American college basketball season

The 1913–14 South Carolina men's basketball team represented University of South Carolina during the 1913–14 college men's basketball season. The head coach was John Blackburn, coaching the Gamecocks in his first season.
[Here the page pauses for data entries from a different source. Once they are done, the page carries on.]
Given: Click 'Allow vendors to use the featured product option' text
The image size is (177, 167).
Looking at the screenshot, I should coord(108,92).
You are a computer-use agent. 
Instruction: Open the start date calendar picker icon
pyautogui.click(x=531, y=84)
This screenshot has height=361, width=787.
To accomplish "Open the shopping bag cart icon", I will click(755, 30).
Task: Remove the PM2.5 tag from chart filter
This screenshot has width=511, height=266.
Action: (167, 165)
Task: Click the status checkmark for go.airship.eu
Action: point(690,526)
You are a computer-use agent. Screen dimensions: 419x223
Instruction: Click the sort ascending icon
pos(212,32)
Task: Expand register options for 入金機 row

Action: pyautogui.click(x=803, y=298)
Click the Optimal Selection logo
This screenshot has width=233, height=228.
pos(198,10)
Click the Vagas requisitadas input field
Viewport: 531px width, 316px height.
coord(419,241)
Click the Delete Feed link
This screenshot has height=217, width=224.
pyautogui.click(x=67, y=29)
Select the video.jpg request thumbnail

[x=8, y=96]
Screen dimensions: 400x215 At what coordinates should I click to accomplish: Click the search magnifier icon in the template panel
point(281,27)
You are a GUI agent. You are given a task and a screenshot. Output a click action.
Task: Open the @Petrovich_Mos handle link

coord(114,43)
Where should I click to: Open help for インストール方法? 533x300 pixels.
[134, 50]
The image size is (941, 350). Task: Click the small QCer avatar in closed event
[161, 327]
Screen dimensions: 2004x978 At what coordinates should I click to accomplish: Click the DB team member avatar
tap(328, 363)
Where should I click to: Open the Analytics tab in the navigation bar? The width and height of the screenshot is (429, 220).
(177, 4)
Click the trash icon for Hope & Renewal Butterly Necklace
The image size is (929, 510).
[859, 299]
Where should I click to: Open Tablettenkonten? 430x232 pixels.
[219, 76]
The team finished with an overall record of 5–4–1.

==Schedule==

| Date time, TV | Opponent | Result | Record | Site city, state |
| 12/12/1913* | New Berry | W 30–10 | 1–0 | Columbia, SC |
| 1/16/1914* | at Wake Forest | L 8–54 | 1–1 | Winston-Salem, NC |
| 1/14/1914* | at N.C. State | L 15–30 | 1–2 | Raleigh, NC |
| 1/17/1914* | at Washington & Lee | L 5–52 | 1–3 | Lexington, VA |
| 1/17/1914* | at V.M.I. | L 6–35 | 1–4 | Lexington, VA |
| 2/7/1914* | The Citadel | W 24–15 | 2–4 | Columbia, SC |
| 2/14/1914* | Furman | W 32–16 | 3–4 | Columbia, SC |
| 2/17/1914* | at Newberry | T 16–16 | 3–4–1 | Newberry, SC |
| 2/21/1914* | Wofford | W 37–21 | 4–4–1 | Columbia, SC |
| 2/28/1914* | Clemson | W 29–16 | 5–4–1 | Columbia, SC |
*Non-conference game. (#) Tournament seedings in parentheses.